#### DATASET CONTENT
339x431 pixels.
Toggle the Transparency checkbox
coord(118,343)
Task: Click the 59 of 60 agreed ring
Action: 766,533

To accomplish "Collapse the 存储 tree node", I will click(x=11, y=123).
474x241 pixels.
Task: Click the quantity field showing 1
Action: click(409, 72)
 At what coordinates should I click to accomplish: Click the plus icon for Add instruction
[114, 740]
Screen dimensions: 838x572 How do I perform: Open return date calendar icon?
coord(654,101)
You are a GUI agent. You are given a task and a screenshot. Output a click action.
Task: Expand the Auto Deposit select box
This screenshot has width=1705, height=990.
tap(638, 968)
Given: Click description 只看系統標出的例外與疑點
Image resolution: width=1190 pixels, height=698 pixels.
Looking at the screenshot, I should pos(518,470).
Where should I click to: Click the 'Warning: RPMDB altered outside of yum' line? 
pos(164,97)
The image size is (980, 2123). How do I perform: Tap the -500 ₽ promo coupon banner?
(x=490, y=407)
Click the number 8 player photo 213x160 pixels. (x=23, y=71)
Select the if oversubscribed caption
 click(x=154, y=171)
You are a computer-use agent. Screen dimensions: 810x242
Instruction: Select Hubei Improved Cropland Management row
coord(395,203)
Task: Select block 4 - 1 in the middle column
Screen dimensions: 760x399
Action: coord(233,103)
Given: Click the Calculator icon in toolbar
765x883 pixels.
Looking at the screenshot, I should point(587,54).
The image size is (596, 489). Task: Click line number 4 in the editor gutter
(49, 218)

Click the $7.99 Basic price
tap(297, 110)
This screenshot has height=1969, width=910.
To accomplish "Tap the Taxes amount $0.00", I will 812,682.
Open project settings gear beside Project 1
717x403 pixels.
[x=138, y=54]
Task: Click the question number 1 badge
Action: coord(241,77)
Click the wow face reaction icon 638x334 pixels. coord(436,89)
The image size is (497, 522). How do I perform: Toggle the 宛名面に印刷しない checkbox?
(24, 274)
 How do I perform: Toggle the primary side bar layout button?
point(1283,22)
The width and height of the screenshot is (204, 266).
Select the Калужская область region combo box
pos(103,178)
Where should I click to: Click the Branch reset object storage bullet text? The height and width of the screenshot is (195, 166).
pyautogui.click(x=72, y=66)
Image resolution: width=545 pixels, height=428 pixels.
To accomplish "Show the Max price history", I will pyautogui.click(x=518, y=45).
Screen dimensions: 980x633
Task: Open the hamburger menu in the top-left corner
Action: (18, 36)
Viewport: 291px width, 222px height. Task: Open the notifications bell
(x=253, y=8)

#### YOUR GOAL
Tally the lines in the records above that contain the string "agent" and report only the tally.

#### REPLY
2